Top of Input for this task

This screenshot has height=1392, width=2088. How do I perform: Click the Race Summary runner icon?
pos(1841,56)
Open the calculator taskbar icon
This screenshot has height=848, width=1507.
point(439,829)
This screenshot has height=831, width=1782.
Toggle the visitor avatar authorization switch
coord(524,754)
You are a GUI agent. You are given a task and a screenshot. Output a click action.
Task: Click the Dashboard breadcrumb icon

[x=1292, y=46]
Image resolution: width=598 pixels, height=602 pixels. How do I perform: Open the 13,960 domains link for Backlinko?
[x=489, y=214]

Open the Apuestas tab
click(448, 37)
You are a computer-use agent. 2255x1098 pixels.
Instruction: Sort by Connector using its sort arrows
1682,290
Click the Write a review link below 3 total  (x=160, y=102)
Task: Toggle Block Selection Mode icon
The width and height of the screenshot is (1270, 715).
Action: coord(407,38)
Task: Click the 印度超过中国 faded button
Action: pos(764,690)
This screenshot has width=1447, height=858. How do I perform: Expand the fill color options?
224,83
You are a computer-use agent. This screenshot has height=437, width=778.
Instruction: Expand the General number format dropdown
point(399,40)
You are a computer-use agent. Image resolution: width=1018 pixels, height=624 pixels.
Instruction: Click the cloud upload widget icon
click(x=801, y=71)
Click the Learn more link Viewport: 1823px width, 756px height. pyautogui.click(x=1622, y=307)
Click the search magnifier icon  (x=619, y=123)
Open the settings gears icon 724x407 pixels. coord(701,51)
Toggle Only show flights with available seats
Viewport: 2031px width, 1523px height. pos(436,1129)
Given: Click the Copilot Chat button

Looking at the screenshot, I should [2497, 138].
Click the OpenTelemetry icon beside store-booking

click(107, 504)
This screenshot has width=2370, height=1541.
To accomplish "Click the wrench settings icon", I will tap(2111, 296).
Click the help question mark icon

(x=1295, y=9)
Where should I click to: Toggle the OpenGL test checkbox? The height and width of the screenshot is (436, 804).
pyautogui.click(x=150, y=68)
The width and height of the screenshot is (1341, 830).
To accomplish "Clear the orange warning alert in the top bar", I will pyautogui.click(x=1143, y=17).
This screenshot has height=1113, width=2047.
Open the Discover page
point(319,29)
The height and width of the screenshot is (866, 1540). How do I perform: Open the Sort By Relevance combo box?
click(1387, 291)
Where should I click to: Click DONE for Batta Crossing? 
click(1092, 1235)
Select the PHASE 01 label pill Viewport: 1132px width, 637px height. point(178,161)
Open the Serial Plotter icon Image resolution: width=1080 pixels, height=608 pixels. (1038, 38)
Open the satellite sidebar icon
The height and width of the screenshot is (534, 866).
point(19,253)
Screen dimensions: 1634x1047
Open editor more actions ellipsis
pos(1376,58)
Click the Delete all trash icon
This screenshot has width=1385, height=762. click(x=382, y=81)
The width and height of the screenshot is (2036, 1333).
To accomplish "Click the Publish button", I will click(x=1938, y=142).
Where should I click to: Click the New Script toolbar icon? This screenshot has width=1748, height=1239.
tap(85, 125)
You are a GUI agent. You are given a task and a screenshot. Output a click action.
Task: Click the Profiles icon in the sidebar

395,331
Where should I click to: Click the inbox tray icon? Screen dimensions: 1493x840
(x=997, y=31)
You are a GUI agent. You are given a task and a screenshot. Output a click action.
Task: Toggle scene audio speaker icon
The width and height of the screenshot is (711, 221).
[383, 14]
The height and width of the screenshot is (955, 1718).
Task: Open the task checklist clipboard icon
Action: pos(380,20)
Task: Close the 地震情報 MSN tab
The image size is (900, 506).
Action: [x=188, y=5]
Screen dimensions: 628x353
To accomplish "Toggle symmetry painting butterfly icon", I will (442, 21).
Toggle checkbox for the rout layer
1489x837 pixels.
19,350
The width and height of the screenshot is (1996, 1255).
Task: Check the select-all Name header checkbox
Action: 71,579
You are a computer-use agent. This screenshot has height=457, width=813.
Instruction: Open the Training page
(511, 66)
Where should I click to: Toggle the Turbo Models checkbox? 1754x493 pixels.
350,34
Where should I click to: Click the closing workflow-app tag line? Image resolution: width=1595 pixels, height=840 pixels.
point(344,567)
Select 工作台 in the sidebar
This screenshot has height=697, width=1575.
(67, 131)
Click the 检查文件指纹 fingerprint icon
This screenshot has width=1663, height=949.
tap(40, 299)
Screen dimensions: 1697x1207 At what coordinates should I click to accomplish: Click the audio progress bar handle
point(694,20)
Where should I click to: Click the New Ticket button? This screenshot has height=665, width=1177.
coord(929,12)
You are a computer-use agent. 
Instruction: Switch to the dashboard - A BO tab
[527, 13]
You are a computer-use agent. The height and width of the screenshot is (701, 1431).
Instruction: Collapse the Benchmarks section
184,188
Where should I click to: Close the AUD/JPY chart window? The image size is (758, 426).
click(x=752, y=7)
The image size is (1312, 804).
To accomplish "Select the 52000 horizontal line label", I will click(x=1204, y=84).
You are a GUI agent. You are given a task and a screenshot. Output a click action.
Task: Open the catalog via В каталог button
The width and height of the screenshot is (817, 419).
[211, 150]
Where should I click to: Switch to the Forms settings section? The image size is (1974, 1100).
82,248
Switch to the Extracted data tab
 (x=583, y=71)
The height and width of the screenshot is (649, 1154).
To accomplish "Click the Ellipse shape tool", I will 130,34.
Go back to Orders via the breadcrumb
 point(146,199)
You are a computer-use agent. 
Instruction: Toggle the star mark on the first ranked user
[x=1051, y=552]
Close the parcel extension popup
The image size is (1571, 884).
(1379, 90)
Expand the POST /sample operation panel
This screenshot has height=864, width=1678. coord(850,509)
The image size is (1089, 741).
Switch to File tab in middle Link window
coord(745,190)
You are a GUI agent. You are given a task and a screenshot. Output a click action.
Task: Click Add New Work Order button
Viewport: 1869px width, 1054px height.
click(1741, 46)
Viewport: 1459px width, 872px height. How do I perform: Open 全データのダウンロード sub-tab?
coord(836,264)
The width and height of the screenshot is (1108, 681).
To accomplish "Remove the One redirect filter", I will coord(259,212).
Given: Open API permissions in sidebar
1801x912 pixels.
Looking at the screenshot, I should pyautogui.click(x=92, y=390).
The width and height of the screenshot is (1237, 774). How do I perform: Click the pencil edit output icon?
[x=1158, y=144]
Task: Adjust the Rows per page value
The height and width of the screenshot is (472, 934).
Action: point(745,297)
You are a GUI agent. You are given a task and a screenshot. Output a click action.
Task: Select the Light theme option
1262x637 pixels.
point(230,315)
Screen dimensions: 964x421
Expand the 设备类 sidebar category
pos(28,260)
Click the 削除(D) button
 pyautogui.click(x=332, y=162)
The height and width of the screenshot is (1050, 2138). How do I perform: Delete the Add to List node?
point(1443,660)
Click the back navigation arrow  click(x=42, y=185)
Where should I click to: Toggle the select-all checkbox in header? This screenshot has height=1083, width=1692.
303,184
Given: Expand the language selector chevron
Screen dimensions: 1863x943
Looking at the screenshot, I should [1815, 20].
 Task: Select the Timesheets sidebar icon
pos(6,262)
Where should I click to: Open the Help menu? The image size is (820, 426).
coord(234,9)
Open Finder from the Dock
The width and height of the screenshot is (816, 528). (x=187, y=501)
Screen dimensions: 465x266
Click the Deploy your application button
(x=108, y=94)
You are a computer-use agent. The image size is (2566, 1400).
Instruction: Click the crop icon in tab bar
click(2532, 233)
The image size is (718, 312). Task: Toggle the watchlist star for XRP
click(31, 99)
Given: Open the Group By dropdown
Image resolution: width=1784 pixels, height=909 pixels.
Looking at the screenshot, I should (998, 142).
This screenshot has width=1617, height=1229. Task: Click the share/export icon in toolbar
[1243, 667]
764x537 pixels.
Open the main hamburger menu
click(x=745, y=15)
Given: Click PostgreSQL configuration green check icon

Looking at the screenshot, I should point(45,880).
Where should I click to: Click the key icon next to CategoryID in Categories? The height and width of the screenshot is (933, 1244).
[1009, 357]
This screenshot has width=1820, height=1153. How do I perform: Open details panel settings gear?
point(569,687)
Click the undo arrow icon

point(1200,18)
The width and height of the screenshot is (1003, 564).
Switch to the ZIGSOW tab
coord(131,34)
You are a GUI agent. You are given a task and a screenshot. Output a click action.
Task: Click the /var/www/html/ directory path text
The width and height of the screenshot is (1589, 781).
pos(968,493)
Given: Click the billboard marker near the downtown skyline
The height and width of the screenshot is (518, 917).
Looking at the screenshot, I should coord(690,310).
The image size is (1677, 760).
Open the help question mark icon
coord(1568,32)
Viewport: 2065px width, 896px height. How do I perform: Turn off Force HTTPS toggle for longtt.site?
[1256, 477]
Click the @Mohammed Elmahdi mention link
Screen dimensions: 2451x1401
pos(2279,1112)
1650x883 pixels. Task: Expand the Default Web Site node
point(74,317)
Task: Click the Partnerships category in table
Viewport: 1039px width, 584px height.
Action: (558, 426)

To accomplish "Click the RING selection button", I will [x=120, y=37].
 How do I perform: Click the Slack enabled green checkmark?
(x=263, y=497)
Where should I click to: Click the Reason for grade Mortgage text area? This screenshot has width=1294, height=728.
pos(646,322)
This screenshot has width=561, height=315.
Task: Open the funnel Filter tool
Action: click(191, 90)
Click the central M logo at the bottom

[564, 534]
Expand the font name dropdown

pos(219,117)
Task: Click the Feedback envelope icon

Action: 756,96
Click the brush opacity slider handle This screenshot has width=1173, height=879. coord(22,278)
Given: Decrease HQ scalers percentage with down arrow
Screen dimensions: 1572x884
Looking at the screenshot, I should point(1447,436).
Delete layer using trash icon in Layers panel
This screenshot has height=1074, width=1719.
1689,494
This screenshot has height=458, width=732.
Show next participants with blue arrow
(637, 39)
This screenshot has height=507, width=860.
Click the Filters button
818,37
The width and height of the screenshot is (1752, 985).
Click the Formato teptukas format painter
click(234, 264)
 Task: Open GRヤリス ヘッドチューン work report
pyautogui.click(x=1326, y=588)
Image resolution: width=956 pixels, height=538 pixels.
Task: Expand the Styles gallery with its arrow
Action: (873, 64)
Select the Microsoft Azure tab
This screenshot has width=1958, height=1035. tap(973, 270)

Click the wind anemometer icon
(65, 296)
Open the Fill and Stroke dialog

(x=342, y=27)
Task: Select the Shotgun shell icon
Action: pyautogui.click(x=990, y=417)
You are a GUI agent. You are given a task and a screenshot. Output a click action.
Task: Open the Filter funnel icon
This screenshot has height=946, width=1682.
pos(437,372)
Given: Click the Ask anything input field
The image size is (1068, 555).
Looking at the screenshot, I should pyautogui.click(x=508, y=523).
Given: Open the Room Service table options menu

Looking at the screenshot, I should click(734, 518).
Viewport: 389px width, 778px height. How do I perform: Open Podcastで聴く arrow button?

Bottom of Input for this task

Which of the lines above hold the string "label"? Pick each of them out.

Answer section:
Select the PHASE 01 label pill Viewport: 1132px width, 637px height. point(178,161)
To accomplish "Select the 52000 horizontal line label", I will click(x=1204, y=84).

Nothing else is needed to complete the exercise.